Een kinderwagen heeft dus meer betekenissen dan je in eerste instantie zou denken. Soms, zoals in het geval van Morgan, is de kinderwagen een belofte: ik kan nog doen wat ik altijd deed, dit keer met baby op wieltjes. 

Maar een kinderwagen kan ook een last zijn: zie maar eens door een smalle, drukke stadsstraat te navigeren met zo’n ding zonder je opgelaten te voelen, een last. Ook dat gevoel was ik bijna vergeten; al lezend in Stroller wist ik het weer, hoe zo’n wagen je zowel kan bevrijden als belemmeren.

Soms is hij een statussymbool: een nieuwe Geo³ Mono van Joolz (slogan: ‘Wij zijn hier om nieuwe ouders de regie in eigen handen te geven’) kost 1.299 euro, en dan moeten alle extra’s er nog bij. 

Soms, voor een zeker slag ouder, staat de kinderwagen symbool voor onthecht ouderschap: ‘Ik houd van mijn kinderen, waarom zou ik ze van me weg willen duwen?’ vraagt een moeder in de film Away We Go wanneer ze een buggy cadeau krijgt van de  

In een kinderwagen genieten kinderen een zekere mate van onafhankelijkheid, op een afstandje van hun ouders, naar buiten kijkend, de wereld in

En soms staat de kinderwagen symbool voor nalatigheid. Toen Morgan op een ochtend de kinderwagen met haar jongste kind erin kort op het schoolplein liet staan terwijl ze haar oudste kind naar binnen bracht, ontstond er direct commotie: wat voor moeder, brieste een andere ouder, laat haar kind in godsnaam alleen achter? 

De mooiste betekenis bewaart Morgan voor het eind. Naast alles wat dit object nog meer is, ziet zij de kinderwagen als een treffende metafoor voor het ouderschap. Wie een kinderwagen voortduwt bereikt namelijk ‘een balans die verder pijnlijk ongrijpbaar is in het ouderschap’, schrijft ze. 

Dat is de balans tussen loslaten en vasthouden, tussen vrijheid en geborgenheid, tussen avontuur en veiligheid. 

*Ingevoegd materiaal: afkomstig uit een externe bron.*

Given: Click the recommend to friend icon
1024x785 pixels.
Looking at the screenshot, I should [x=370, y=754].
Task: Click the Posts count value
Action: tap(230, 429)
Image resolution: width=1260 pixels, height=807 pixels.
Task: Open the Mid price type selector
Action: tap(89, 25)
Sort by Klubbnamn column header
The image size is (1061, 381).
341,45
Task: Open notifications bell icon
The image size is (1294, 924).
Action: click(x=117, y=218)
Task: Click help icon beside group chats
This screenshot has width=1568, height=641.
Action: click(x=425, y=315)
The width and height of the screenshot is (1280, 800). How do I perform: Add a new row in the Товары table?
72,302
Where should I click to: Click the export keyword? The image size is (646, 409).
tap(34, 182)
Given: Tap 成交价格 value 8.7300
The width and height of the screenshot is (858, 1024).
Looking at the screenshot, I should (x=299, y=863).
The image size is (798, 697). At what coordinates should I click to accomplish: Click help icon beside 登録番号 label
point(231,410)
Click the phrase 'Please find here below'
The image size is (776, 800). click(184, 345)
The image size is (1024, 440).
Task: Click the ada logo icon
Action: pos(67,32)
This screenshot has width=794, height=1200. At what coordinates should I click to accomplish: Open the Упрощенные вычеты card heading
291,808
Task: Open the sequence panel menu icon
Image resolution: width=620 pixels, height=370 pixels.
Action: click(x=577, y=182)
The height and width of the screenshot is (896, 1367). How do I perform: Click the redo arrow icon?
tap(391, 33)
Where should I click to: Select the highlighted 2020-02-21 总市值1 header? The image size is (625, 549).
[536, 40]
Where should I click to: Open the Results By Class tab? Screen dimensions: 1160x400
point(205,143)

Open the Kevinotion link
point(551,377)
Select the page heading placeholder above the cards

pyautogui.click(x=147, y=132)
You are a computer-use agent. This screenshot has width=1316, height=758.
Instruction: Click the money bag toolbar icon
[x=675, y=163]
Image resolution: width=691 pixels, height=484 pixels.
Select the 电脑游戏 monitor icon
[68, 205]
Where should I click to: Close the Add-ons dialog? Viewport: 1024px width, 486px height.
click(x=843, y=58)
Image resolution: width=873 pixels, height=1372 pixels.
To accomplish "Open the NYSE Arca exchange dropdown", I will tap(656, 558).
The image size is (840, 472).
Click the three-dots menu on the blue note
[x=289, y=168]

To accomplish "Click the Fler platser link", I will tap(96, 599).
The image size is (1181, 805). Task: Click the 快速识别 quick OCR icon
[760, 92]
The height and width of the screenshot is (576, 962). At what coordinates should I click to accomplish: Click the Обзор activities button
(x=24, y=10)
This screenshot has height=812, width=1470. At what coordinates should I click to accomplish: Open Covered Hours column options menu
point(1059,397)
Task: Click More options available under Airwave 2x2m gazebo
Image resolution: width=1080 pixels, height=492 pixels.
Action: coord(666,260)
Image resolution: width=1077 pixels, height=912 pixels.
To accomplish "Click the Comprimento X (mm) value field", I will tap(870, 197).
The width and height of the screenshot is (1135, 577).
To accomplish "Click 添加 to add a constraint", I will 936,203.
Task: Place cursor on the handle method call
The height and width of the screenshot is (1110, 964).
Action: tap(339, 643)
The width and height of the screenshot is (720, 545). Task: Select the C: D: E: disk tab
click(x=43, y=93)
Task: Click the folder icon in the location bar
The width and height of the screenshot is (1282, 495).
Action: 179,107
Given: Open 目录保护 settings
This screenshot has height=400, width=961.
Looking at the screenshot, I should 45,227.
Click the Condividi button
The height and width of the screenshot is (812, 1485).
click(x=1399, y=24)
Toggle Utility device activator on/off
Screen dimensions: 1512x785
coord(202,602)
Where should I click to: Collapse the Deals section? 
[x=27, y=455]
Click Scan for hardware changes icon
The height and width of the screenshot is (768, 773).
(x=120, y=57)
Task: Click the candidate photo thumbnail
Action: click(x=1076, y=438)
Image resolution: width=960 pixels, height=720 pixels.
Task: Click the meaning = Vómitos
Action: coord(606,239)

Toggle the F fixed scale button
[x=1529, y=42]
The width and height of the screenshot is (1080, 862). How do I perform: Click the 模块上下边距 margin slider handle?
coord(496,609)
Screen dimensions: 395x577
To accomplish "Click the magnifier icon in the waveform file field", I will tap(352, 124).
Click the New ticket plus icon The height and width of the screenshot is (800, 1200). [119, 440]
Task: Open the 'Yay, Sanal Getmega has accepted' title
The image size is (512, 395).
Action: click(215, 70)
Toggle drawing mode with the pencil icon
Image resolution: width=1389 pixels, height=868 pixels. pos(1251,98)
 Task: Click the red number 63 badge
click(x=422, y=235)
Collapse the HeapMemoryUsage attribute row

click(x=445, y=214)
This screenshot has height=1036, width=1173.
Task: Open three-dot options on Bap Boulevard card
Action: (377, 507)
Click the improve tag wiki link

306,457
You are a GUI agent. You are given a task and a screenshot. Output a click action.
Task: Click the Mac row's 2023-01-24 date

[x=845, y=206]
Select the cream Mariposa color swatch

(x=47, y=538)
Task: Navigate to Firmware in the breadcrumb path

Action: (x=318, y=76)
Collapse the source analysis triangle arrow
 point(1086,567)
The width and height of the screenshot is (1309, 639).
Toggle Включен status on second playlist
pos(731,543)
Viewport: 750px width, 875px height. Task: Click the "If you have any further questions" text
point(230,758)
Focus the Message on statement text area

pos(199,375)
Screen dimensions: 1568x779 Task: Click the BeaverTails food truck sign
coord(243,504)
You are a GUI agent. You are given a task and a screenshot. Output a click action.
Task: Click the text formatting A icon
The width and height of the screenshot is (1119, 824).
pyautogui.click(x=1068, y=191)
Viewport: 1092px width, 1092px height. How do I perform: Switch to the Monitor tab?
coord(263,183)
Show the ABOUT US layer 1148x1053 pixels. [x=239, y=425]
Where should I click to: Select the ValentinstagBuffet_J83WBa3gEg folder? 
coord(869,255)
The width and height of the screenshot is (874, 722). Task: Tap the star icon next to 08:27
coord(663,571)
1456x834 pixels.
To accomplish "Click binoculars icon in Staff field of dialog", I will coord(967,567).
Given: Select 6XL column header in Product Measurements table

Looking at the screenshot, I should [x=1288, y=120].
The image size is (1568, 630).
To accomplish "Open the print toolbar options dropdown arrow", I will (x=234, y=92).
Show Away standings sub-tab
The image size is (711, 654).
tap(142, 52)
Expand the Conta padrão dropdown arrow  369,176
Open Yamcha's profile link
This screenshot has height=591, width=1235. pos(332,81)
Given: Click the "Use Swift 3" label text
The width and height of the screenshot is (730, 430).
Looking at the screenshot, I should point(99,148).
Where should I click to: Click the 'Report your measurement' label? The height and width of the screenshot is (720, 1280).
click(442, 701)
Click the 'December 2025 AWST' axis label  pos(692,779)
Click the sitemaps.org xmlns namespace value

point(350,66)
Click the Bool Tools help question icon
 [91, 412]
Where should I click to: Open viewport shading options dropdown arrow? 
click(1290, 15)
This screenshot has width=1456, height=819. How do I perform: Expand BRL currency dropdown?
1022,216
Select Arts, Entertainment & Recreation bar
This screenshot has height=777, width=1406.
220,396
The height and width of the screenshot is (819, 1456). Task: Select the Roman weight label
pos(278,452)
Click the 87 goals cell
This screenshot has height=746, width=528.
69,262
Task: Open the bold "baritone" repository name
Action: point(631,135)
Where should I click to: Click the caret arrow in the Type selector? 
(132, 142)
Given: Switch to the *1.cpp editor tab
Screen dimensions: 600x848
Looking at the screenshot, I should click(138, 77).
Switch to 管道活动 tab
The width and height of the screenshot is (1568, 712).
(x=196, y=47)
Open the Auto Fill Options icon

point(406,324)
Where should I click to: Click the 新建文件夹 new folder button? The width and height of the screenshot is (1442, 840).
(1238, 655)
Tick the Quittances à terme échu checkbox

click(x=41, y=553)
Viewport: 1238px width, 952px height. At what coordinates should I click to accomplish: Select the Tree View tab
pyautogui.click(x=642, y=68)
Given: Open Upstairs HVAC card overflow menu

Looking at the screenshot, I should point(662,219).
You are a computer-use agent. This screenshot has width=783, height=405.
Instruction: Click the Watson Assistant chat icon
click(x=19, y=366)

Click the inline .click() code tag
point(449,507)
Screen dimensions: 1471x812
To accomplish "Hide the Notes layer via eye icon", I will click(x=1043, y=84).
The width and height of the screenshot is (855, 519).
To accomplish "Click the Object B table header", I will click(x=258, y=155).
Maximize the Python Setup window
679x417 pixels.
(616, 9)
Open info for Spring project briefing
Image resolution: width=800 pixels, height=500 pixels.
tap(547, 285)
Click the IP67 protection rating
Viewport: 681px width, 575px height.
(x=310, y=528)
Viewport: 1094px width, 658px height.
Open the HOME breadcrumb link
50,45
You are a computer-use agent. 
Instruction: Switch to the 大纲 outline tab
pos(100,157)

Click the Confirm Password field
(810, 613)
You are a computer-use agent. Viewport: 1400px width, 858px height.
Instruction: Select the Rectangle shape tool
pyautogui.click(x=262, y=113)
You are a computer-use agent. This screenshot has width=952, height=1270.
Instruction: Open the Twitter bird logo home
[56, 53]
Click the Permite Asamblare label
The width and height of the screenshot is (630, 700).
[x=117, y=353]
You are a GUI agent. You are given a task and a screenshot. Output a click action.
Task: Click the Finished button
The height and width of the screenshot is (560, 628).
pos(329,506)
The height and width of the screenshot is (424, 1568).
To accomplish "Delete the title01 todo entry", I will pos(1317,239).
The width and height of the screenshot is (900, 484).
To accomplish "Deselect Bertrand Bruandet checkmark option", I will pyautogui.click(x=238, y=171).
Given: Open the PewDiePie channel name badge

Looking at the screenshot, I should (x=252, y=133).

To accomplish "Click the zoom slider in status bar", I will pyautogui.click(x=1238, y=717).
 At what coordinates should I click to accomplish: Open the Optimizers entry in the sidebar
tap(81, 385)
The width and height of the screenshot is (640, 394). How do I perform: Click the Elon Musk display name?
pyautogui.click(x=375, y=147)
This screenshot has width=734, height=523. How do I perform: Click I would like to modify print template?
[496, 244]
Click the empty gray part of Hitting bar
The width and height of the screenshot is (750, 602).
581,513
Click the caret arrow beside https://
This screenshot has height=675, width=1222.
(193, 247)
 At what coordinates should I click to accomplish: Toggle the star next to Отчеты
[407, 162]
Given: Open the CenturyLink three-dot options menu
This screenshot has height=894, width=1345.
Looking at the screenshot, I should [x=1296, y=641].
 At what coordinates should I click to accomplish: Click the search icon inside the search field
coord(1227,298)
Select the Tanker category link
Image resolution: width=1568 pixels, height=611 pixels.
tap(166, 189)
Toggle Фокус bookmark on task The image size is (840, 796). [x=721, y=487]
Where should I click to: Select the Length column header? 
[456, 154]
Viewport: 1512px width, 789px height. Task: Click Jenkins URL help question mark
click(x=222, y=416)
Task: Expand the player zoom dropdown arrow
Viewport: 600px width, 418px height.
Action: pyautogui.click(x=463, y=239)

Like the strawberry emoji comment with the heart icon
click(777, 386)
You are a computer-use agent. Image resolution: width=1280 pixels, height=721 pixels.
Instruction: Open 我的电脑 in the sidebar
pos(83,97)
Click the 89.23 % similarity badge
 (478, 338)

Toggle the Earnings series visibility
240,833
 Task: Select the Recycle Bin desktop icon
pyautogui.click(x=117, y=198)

In een kinderwagen genieten kinderen ‘een zekere mate van onafhankelijkheid’, omdat ze zich op een afstandje van hun ouders bevinden en naar buiten kijken, de wereld in. Ze worden weggeduwd, zeker, maar tegelijkertijd, schrijft Morgan, ‘zijn ze veilig, want onder handbereik’. Die balans, en de ongrijpbaarheid ervan: die blijft geloof ik constant, in welke fase je ook zit. 

Foto: Fox Photos / Getty

Het is zó weer voorbij

Onlangs kreeg mijn dochter een paar heelys cadeau. Dat zijn schoenen met wieltjes in de hielen: je kan er niet op rolschaatsen, maar na het nemen van een aanloopje rol je gemakkelijk tien meter over de stoep. Heelys zijn geen heel nieuwe uitvinding, maar in mijn eigen kindertijd bestonden ze niet. Ik merkte dat ik er vrolijk van werd, deze innovatie die aanvoelt als een uitgekomen kinderdroom.

Niet lang nadat ik Stroller had uitgelezen ging mijn dochter op haar heelys met me mee naar het tankstation om een pakketje op te halen. Normaal vindt ze die wandeling te lang en te zwaar, maar nu was het een makkie, dankzij die wieltjes in haar schoenen.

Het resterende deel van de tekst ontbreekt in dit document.